Prima del “quanto costa” c’è un’altra domanda: ti serve davvero un sito, e per fare cosa? Un sito non è un soprammobile: è uno strumento per farti trovare e portare contatti o vendite. Se non sai a cosa deve servire, qualsiasi cifra sarà spesa male. Chiarito questo, le strade sono tre.
1. Fai-da-te (poche centinaia di euro, ma il tempo è tuo)
Esistono i builder: strumenti che permettono di costruire un sito da soli, senza saper programmare. Per un sito vetrina semplice — tipo Wix o Squarespace — o per un negozio — tipo Shopify — bastano un canone mensile e un po’ di pazienza. Qualche consiglio se scegli questa via:
- Ispirati: guarda i siti fatti bene con quello strumento e parti da lì, invece di inventare tutto.
- Foto vere: non usare immagini patinate prese online, fanne fare di tue.
- Scrivi poco e bene: frasi corte, attenzione a grammatica e refusi.
- Datti una scadenza: senza una data sul calendario, un sito fai-da-te non finisce mai.
È la strada giusta per partire con poco. Il limite è il tempo e il risultato: arrivato a un certo punto, da soli non si va oltre.
2. Un freelance (indicativamente da 500 a 2.000 € e oltre)
Una buona soluzione, se trovi quello giusto. Come si riconosce:
- Ha partita IVA e ti fa firmare un contratto con tempi chiari.
- Ha un portfolio vero e referenze verificabili — cerca il suo nome online.
- I contenuti (testi e foto) spesso si pagano a parte: chiariscilo prima.
- Dividi il pagamento in tranche legate alle consegne: tiene alta l’attenzione su entrambi i lati.
Il limite del freelance è che è una persona sola: per progetti complessi — un e-commerce, integrazioni, promozione — le competenze richieste sono troppe per uno solo.
3. Un’agenzia (da qualche migliaio di euro in su)
È la strada più costosa, ma anche quella che protegge meglio l’investimento, perché sul sito lavora un gruppo con competenze diverse.

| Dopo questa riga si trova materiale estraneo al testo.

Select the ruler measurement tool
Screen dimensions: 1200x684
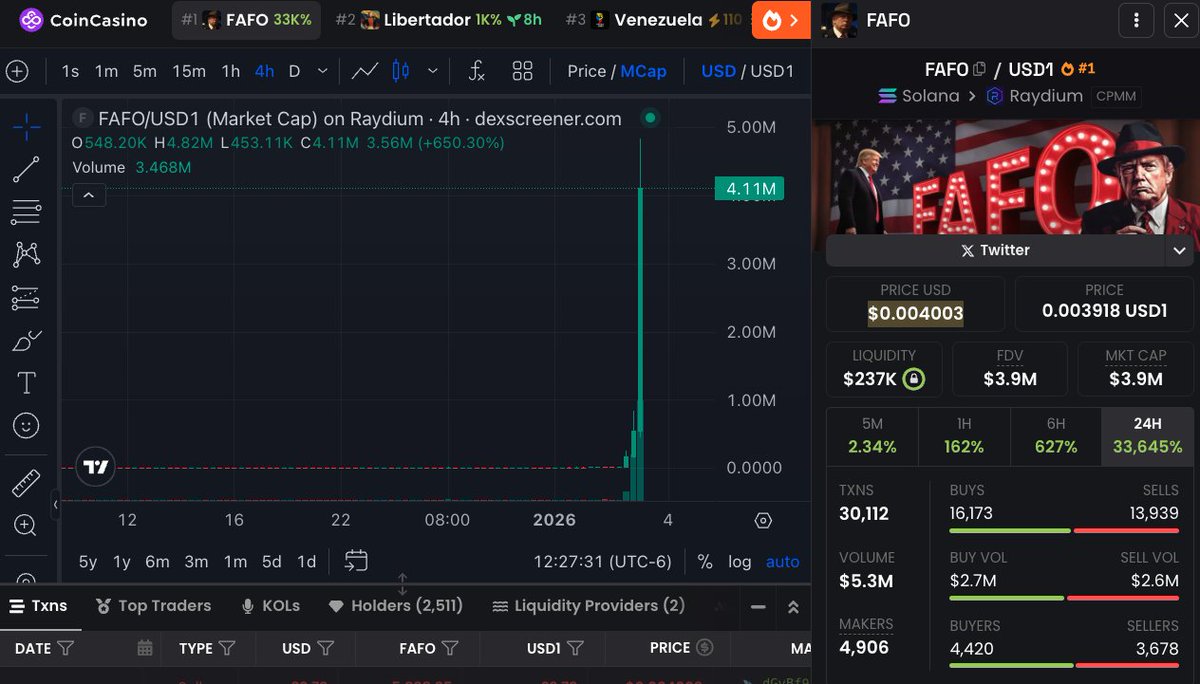(x=27, y=481)
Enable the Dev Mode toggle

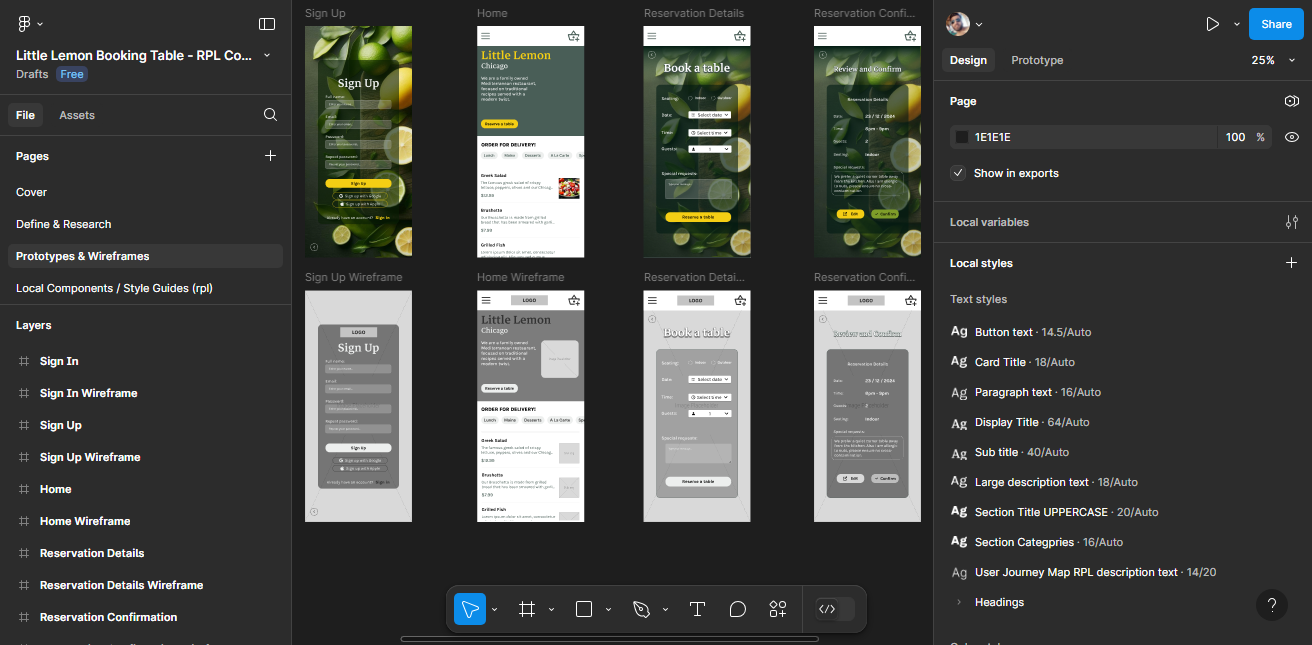coord(835,609)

In genere oltre al sito ti vengono proposti i servizi che lo fanno funzionare: posizionamento, pubblicità, manutenzione. Su cosa stare attenti:
- Che non lavori già per un tuo concorrente diretto sullo stesso mercato.
- Diffida dei portfolio gonfiati: marchi famosi citati spesso nascondono collaborazioni minime.

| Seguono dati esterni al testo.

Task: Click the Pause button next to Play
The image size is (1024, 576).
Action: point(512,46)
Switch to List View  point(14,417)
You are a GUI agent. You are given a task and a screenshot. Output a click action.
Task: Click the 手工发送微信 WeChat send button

- Parla con persone reali e fatti spiegare chi seguirà il tuo progetto.
La regola del buon senso
Sui prezzi vale sempre: se costa troppo poco, quasi sempre vale poco; se costa molto, a volte potrebbe costare un po’ meno e funzionare uguale. Il punto non è spendere il minimo, è spendere bene rispetto a cosa il sito deve portarti.
Se vuoi una stima onesta per il tuo caso — e capire quale delle tre strade ha senso per te — ne parliamo.
Domande frequenti
Perché i preventivi sono così diversi?
Perché «sito» vuol dire tutto e niente. Una vetrina di poche pagine e un negozio online con catalogo e pagamenti non sono la stessa cosa. Confronta cosa fanno i siti, non solo quanto costano.
Meglio un sito economico o su misura?
Dipende dall’obiettivo. Per partire può bastare poco; se dal sito dipende il tuo lavoro, risparmiare sulla base si paga dopo. Spendi dove il sito ti porta clienti, taglia dove è solo apparenza.
Ci sono costi dopo la consegna?
Sì, e ignorarli è l’errore più comune. Dominio, spazio web e manutenzione vanno messi in conto ogni anno. Un sito è software: va tenuto aggiornato, o prima o poi si rompe.
Quanto tempo serve per farlo?
Da qualche settimana a qualche mese, secondo complessità e contenuti pronti. Il pezzo lungo spesso non è il sito: sono i testi, le foto e le decisioni. Più arrivi preparato, più è veloce.